Recognizing that we have entered into a situation we did not fully understand and we are being bled by criminal groups that would normally be attacking each other with greater vigor in our absence;
Recognizing that we are perceived by the Afghan people as either their latest meal ticket or as invaders, not liberators;
Recognizing that we have created an unhealthy, non-sustainable dependency that allows a country which has outgrown its carrying capacity to continue down a path of population growth;
Recognizing that we have defeated the original insurgents, leaving only bands of criminals, thugs and would-be war lords;
Recognizing that our presence creates an enemy coalescence and keeps these internal groups from feeding on each other with greater voracity;
Recognizing that the narco-economy and culture of Afghanistan cannot be changed by a short-term commitment of less than three generations;
It is only reasonable for us to declare victory over what was once an Insurgency, determine that the drug-lords, small-time gangsters and official corruption are internal problems, and change our engagement strategy for operations in this country from counterinsurgency (COIN) to international law enforcement and military adviser support.
It would be unconscionable for us to simply leave the soldiers and police of this country, who volunteered at great personal risk to stand for their belief in democracy.
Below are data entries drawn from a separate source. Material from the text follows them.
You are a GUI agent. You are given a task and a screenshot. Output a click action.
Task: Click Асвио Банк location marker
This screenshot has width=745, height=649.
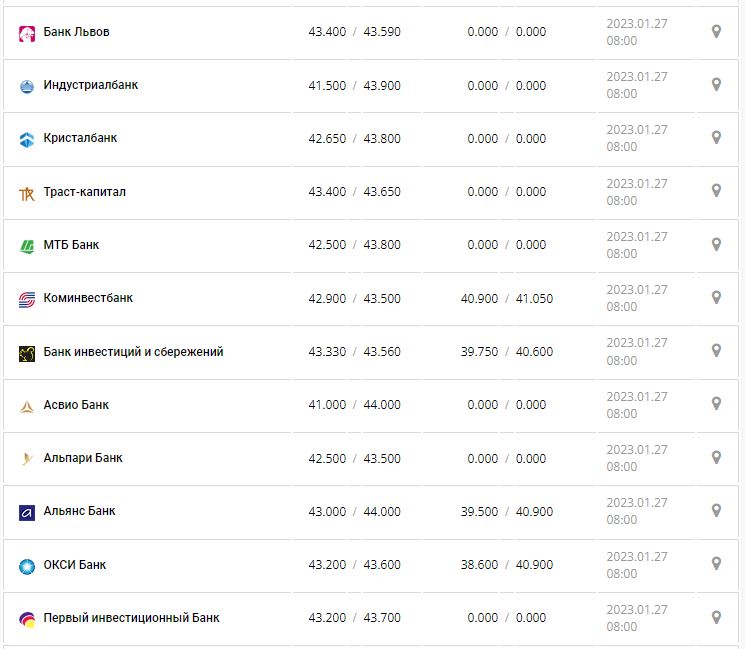tap(716, 404)
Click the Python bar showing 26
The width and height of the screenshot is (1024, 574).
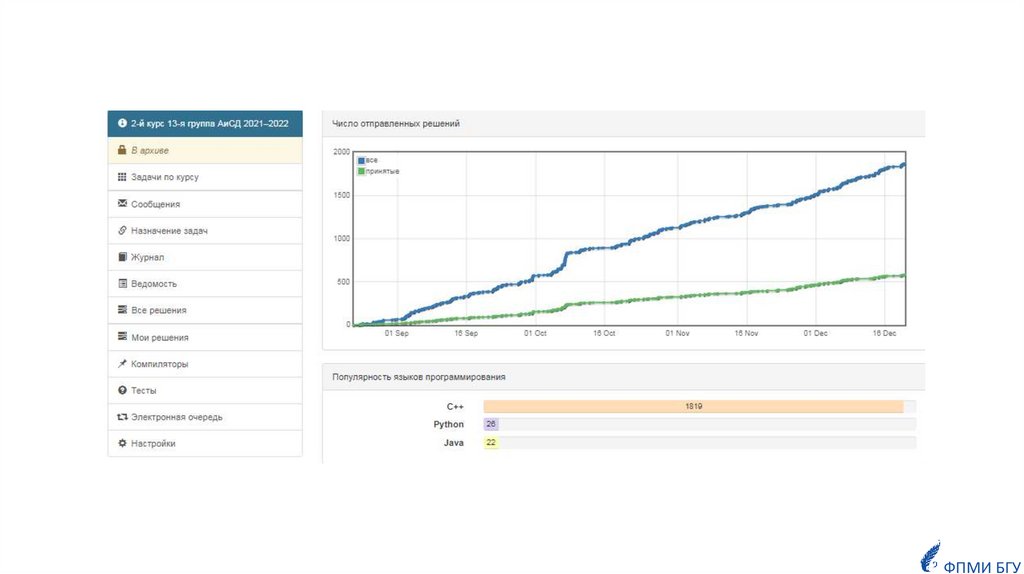click(x=491, y=424)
As our troops draw down, professional consultants, political, diplomatic and law enforcement advisers must take on a greater role of capacity building than they already have. The 2011 withdrawal date set by the Obama administration is realistic; the political and military strategy would be better informed, given the discussion set forth in this document. Identifying Afghanistan for what it is, and acknowledgment of the limits of our ability to change this state is a first step. Orchestrating a means to extricate ourselves without making the situation worse is the next step. Applying a tourniquet to the flow of soldier’s lives and U.S. taxpayer dollars being spent on this country in realization that Afghan people have been fighting their own battles from time immemorial is the final step. We must acknowledge that effective COIN has been utilized to defeat the Insurgency phase of the chaotic cycle of violence in Afghanistan; that these organizations have devolved into criminal groups; and that nation-building in Afghanistan is too costly an endeavor to pursue. We must further accept that unless we are willing to commit to an occupation and education program that is multigenerational, there will be no change to the Chaotic Cannibalistic State that is Afghanistan. Understanding and declaring to the population that this is and has been the state of Afghanistan, and that we have accomplished what we set out to accomplish here is our political exit strategy. Acknowledgement of a newly articulated political state of being for Afghanistan allows us to effectively change strategies for US engagement.
Notes
[1] Field Notes, 2006-2009.
Works Cited
Hartmann, F. H. (1982). The Conservation of Enemies: A Study in Enmity. Greenwood Press.
Jones, S. G. (2010). In the Graveyard of Empires: Americas War in Afghanistan. WW Norton and Co.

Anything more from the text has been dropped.